La Chine dément être à l'origine du piratage de comptes Gmail
Google est actuellement au centre d'une affaire de cyber-crime qui pourrait avoir un impact sur les relations internationales entre les Etats-Unis et la Chine. La société a en effet signalé il y a une semaine avoir été victime d'une attaque sur certains comptes Gmail appartenant à des employés du département d'Etat (l'équivalent de notre ministère des affaires étrangères).

Après avoir tracé l'origine de l'attaque, Google, par la voix de son responsable sécurité Eric Grosse, a déclaré que leurs auteurs semblaient provenir de Chine, et de la ville de Jinan plus précisément. Cette attaque, parce qu'elle visait des comptes de hauts fonctionnaires américains mais aussi ceux de défenseurs des droits de l'homme chinois, des journalistes et des militaires, pourrait avoir été guidée par des intérêts politiques. Une hypothèse renforcée par le fait que la ville de Jinan accueille le siège de l'armée populaire de Chine.

Les auteurs de l'attaque, qui n'ont finalement pas réussi à subtiliser des informations, avaient conçu une attaque relativement simple. Il s'agissait d'un email qui proposait de lire la dernière déclaration conjointe entre les Etats-Unis et la Chine sous la forme d'un document joint. Si l'utilisateur ouvrait ce document, le courriel le redirigeait vers une fausse page Gmail et lui demandait de se connecter. C'est cette fausse page de connexion qui devait permettre aux auteurs de l'attaque de récupérer des comptes valides.

Le département en a profité pour rappeler à ces fonctionnaires qu'il est fortement déconseillé d'utiliser un compte Gmail personnel au travail, et qu'aucune information confidentielle ou rapport d'activité ne doit être stocké sur son compte Gmail professionnel. Reste tout de même pour les auteurs de l'attaque la possibilité de récupérer des contacts intéressants qui pourront être exploités par la suite.

Pour le moment, il n'a toutefois pas été confirmé de manière certaine que cette attaque provient de Chine, de même qu'il n'a pas été prouvé un quelconque lien entre les auteurs de l'attaque et les autorités locales ou nationales. Toutefois, le FBI mène l'enquête.

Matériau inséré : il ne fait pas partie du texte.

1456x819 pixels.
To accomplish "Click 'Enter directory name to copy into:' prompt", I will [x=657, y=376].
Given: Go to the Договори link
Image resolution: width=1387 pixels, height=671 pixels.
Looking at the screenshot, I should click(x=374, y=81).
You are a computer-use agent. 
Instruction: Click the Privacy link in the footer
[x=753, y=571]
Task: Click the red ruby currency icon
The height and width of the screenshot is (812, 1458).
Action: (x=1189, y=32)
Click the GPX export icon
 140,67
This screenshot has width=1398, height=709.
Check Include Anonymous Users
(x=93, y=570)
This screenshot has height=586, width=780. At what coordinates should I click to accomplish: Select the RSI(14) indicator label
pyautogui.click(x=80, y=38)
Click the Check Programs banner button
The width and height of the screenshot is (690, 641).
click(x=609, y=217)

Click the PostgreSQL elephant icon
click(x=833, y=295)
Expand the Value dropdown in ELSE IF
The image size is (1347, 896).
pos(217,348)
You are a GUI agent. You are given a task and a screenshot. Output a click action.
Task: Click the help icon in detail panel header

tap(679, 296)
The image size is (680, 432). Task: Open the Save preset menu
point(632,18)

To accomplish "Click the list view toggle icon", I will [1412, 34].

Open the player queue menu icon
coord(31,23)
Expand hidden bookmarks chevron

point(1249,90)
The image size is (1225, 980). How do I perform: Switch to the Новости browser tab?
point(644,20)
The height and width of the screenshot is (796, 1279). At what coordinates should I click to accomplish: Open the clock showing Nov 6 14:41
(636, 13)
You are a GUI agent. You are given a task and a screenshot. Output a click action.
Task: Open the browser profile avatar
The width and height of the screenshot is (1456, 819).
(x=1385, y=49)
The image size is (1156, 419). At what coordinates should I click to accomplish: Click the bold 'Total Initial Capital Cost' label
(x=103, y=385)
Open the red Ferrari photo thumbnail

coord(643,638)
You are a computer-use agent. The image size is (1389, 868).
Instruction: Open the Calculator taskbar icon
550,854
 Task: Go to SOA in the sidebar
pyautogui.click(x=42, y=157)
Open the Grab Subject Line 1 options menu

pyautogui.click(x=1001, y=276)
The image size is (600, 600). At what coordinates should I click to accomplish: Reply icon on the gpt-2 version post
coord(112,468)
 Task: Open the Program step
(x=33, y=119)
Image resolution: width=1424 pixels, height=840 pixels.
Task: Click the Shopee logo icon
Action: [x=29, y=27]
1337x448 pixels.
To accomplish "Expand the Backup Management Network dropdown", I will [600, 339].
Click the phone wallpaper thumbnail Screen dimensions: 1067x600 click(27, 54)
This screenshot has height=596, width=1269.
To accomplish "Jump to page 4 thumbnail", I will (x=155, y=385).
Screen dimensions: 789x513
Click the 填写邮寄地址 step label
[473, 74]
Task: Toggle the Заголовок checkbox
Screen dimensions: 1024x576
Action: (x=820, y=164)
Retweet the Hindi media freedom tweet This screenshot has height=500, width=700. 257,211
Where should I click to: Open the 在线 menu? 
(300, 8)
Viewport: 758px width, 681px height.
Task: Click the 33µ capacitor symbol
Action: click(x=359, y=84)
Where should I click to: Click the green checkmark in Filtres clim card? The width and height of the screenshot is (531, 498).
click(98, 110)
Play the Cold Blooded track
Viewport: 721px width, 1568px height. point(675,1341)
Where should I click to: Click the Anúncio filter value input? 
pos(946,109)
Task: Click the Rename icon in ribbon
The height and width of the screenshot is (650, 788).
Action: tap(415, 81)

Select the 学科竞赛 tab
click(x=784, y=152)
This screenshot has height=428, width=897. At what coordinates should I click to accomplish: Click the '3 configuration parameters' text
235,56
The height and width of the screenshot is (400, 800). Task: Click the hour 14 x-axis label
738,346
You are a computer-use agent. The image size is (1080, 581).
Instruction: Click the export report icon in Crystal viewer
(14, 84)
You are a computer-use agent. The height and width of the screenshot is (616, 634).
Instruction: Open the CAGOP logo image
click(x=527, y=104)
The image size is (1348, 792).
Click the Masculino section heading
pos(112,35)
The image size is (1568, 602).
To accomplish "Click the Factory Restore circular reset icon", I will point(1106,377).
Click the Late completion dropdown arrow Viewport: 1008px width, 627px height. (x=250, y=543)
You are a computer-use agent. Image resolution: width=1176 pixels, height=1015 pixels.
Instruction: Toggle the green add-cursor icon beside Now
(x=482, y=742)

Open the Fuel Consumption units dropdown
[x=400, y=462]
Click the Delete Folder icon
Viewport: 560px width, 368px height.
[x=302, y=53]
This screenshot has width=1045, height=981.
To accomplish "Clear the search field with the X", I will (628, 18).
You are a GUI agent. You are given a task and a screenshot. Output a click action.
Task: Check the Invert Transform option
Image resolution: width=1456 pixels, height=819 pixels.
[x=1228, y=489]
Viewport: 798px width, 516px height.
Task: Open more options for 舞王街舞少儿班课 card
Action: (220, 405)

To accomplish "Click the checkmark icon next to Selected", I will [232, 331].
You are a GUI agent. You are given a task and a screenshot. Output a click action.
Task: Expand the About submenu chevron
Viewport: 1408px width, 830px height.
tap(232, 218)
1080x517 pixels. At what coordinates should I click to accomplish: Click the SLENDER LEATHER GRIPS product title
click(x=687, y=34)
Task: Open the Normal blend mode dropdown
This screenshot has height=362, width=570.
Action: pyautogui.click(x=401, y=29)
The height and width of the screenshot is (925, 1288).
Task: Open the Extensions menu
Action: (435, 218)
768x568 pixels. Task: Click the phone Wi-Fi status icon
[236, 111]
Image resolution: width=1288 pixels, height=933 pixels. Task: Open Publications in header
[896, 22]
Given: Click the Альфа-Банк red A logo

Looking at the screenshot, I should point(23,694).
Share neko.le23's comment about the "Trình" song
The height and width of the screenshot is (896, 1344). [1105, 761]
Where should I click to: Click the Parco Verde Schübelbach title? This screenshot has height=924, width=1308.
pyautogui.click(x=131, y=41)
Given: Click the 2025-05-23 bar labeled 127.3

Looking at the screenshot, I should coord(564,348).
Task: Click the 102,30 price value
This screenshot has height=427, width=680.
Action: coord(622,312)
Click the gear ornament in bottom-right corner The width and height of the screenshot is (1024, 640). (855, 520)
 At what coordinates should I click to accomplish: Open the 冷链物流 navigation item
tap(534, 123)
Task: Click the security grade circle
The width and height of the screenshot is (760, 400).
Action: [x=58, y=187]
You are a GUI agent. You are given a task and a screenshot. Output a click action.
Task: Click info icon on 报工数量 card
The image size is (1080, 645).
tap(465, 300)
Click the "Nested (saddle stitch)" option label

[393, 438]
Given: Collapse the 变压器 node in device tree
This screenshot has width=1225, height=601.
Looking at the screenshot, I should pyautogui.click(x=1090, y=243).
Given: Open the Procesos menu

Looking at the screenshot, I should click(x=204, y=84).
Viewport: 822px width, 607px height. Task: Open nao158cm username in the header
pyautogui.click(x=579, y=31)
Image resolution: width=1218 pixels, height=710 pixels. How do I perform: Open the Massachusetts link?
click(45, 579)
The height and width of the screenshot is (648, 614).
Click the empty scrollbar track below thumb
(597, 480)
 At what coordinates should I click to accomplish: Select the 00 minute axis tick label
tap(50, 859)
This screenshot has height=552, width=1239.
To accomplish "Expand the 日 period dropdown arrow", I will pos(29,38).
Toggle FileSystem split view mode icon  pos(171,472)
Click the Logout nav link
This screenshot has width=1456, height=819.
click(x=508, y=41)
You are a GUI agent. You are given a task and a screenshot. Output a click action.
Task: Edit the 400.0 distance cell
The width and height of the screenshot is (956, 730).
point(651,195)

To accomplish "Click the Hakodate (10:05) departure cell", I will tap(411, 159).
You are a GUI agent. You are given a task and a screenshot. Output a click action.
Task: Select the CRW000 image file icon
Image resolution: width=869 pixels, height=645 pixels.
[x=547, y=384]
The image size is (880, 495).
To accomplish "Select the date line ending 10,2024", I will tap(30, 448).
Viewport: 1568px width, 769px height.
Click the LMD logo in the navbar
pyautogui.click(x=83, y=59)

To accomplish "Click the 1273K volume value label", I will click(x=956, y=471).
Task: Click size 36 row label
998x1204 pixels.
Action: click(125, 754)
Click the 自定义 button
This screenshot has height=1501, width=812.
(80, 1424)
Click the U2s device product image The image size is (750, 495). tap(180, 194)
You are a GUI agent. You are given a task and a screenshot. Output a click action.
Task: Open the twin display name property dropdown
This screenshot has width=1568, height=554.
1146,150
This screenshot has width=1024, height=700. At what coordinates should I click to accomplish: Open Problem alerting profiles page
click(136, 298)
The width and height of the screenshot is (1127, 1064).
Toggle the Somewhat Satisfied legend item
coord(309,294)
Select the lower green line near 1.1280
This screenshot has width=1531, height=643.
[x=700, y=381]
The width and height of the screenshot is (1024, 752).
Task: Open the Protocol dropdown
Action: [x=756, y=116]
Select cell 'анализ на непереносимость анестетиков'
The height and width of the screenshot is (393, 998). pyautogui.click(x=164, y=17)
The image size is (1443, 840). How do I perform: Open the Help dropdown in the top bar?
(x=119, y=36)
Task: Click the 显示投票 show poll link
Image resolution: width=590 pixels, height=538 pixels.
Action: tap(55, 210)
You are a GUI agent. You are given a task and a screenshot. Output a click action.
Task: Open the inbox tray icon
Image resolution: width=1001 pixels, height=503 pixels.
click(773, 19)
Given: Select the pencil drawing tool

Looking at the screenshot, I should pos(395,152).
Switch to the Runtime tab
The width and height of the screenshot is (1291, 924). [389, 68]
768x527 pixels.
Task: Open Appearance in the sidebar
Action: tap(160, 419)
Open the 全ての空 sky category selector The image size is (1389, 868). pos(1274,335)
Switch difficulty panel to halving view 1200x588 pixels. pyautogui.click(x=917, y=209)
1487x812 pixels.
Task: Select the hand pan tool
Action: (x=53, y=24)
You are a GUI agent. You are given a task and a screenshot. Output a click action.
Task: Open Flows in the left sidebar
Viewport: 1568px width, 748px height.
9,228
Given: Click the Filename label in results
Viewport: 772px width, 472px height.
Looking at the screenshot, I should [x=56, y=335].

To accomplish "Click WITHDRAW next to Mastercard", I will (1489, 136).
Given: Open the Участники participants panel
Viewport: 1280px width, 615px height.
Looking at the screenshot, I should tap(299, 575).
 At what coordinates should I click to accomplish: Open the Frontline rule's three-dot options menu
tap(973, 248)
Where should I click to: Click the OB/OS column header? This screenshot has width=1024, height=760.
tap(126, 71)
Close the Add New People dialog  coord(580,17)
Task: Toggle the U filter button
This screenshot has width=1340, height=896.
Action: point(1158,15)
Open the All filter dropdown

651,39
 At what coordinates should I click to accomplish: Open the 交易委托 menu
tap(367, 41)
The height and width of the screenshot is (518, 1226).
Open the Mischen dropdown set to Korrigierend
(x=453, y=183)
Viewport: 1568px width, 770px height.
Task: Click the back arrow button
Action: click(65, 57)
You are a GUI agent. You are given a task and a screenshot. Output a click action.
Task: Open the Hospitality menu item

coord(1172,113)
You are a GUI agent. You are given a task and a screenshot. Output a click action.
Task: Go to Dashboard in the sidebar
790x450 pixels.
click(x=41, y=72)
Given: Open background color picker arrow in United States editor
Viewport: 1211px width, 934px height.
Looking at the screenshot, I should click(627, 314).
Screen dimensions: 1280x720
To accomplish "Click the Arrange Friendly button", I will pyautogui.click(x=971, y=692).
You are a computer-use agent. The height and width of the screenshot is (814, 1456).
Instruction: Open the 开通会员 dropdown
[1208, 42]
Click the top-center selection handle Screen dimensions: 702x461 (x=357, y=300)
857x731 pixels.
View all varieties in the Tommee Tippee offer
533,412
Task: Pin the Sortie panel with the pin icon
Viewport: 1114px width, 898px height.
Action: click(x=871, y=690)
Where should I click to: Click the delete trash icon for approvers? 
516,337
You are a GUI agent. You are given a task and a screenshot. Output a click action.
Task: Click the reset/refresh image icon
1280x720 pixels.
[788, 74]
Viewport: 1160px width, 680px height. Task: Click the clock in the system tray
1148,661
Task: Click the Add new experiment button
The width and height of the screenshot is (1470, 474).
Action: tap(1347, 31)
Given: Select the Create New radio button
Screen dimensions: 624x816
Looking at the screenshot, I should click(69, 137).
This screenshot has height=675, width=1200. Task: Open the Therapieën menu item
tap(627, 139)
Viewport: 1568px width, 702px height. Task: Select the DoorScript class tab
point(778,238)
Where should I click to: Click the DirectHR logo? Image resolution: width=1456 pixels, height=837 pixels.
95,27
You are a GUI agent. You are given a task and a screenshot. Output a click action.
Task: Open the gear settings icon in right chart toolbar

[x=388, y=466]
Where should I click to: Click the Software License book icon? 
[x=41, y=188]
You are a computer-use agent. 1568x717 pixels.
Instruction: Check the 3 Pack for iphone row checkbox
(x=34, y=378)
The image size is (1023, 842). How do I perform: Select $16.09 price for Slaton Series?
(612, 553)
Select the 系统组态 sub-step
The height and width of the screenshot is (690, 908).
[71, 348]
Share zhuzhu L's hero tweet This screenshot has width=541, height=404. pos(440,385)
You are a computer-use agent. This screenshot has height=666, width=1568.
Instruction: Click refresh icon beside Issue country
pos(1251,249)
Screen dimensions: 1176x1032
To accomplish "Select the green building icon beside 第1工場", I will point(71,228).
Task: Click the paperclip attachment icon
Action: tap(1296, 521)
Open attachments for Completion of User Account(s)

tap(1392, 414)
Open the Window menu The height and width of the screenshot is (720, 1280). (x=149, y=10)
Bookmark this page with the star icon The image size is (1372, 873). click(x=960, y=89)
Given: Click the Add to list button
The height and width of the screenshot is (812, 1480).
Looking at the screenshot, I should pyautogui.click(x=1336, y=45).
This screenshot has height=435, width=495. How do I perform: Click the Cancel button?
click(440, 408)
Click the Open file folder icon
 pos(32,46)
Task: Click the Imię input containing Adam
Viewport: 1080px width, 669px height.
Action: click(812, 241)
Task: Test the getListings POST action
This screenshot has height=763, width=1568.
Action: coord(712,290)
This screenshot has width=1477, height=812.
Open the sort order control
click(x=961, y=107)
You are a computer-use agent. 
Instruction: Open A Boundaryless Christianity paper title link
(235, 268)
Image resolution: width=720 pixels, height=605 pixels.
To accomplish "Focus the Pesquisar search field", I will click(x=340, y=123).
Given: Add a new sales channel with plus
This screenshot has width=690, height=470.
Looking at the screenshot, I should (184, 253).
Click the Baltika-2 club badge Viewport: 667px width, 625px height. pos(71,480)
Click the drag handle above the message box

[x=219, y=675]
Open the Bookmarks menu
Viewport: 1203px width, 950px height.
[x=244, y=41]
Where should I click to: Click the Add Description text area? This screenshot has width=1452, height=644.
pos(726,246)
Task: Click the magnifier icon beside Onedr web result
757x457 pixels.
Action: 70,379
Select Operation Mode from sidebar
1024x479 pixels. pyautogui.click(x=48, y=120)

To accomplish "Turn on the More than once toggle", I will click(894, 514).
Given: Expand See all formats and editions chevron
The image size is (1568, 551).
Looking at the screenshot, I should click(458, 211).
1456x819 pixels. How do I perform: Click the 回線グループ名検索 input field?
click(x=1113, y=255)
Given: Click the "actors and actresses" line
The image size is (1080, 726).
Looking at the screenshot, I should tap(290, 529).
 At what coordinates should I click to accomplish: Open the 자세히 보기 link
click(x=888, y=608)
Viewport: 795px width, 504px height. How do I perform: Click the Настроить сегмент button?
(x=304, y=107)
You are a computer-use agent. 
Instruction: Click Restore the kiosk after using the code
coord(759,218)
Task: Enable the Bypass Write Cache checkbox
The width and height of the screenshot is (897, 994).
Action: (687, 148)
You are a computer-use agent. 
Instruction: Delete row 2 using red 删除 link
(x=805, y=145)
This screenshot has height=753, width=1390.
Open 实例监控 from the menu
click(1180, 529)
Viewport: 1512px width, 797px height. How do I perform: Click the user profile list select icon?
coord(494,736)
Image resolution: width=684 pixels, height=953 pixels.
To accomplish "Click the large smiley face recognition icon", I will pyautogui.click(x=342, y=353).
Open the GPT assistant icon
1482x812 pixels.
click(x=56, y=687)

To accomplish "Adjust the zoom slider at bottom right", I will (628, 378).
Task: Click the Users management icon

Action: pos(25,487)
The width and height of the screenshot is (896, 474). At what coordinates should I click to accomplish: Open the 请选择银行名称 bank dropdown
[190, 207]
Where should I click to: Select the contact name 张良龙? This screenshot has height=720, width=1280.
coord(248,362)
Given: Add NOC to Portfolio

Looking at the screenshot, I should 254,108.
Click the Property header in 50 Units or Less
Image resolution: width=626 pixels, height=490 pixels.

En attendant les premières conclusions, la Chine a déjà vivement réagi aux déclarations de Google. Dans une tribune publiée sur le People's Daily, le porte-parole du ministère des affaires étrangères chinois, Hong Lei, a qualifié les déclarations de Google de fausses, tout en affirmant qu'elles avaient sans doute des intentions cachées. Pour Hong Lei, Google essaie de provoquer une nouvelle dispute entre la Chine et les Etats-Unis, et devient un outil politique.

Google a en effet une position délicate en Chine, l'un des premiers marchés au Monde, mais où il fait face à une concurrence de Baidu, le moteur de recherche local soutenu par le gouvernement. Il avait déjà en 2010 déclaré avoir été victime d'attaques informatiques ciblant des militants chinois des droits de l'homme. Longtemps coopératif vis-à-vis du filtrage pratiqué en Chine sur Internet, Google avait finalement décidé en 2010 de présenter tous les résultats de son moteur de recherche, mais en redirigeant les internautes vers des contenus basés à Hong-Kong. Depuis, les relations sont tendus entre les officiels chinois et Google.

Selon la société spécialisée en sécurité informatique Trend Micro, Google n'a pas été la seule victime de cette attaque, mais seulement la seule société à l'avoir signalé. L'éditeur précise que des attaques similaires ont été signalées sur les webmails de Microsoft (Hotmail) et ceux de Yahoo.